Key remediation steps include: validating keys against a trusted source rather than client-supplied identifiers, enforcing scope (allowed organizations) on every request, and differentiating read vs write permissions. Always prefer headers for key transmission, avoid logging keys, and design key rotation and revocation mechanisms to limit the impact of compromised keys. middleBrick’s scans can verify that endpoints properly check resource ownership against authenticated keys and flag remaining insecure design patterns, helping you align implementation with security best practices.

Frequently Asked Questions

Why is accepting API keys via query parameters considered an insecure design in Echo Go?
Accepting keys via query parameters increases exposure risk because URLs are often logged in browser history, server logs, and proxy logs, making keys easier to leak. It also makes it harder to enforce consistent validation and can lead to insecure design where keys are treated as sufficient authorization without checking scope or resource ownership.
How does middleBrick help detect insecure design issues related to API keys in Echo Go APIs?

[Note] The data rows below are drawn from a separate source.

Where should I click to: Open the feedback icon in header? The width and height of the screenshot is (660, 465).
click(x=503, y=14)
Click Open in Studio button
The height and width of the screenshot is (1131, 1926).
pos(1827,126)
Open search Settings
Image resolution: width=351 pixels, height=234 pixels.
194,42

middleBrick scans unauthenticated attack surfaces and correlates authentication mechanisms with authorization boundaries. It checks whether key-based authentication is backed by proper ownership and scope validation, flags endpoints where identifiers like orgID are not verified against the key’s allowed permissions, and maps findings to frameworks like OWASP API Top 10 to guide remediation.